3.4. Hieruit volgt dat de stelling dat [gedaagde partij] reeds tot tweemaal toe niet tijdig heeft betaald geen stand houdt, zodat vooralsnog onaannemelijk is dat een vordering tot ontbinding en ontruiming in een bodemprocedure zal worden toegewezen. Ook hoeft hij geen bankgarantie te stellen als bedoeld in artikel 6 van de huurovereenkomst en heeft hij geen boete verbeurd. Of hij intussen wel over het gehuurde kan beschikken en hij dus per 1 oktober 2007 de volgende huurtermijn verschuldigd zal zijn, is ter zitting in het midden gebleven. De vordering van [eisende partij] zal daarom in haar geheel worden afgewezen. Het betalingsgedrag van [gedaagde partij] jegens andere crediteuren, die in dit geding geen partij zijn, en een veroordeling door de kantonrechter te Boxmeer tot ontruiming van zijn woonhuis wegens huurachterstand kunnen niet tot een ander oordeel leiden.

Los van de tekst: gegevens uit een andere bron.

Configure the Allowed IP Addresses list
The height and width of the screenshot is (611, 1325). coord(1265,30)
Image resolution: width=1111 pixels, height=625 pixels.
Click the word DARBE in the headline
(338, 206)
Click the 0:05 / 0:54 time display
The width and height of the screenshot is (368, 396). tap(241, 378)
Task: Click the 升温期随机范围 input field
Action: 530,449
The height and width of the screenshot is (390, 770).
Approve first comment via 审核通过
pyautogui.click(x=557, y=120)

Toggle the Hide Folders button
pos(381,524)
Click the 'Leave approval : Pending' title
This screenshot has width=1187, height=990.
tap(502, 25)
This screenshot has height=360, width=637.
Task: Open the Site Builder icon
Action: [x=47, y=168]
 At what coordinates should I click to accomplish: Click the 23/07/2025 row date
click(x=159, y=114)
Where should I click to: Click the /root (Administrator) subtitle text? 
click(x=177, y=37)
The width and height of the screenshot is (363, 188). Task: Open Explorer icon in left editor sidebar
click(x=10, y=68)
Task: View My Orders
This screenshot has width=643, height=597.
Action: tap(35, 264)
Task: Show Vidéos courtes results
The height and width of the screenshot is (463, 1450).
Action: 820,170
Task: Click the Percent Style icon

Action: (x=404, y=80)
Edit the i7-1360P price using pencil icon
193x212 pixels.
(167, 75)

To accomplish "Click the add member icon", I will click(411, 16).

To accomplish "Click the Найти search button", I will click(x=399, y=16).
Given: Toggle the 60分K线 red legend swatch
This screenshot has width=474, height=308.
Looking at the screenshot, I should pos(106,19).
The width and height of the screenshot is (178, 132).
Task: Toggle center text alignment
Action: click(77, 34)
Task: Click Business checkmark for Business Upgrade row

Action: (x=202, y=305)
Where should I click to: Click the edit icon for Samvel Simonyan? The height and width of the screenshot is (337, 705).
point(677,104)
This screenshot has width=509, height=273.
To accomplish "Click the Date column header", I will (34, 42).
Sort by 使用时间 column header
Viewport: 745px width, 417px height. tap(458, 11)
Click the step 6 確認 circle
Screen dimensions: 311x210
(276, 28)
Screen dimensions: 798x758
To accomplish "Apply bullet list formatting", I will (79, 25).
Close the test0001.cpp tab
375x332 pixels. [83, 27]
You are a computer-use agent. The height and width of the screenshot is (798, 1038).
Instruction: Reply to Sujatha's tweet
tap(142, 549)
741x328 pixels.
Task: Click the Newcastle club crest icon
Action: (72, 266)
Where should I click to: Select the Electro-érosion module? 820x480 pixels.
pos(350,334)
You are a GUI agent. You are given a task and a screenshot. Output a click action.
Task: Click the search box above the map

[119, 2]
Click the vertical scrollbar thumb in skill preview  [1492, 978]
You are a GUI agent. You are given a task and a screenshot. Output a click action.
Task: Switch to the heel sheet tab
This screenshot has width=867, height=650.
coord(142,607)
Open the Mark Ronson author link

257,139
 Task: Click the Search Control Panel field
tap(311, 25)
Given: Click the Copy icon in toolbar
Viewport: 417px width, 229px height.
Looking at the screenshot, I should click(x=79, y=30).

3.5. [eisende partij] zal als de in het ongelijk gestelde partij worden veroordeeld in de kosten van het geding. Deze kosten worden begroot op € 200,- voor salaris gemachtigde.
4. De beslissing
De kantonrechter
- wijst de vordering af;
- veroordeelt [eisende partij] in de kosten van het geding, tot op deze uitspraak aan de zijde van [gedaagde partij] begroot op € 200,- voor salaris gemachtigde.
Dit vonnis is gewezen door de kantonrechter mr. B.P.M. Weusten en in het openbaar uitgesproken op 1 augustus 2007.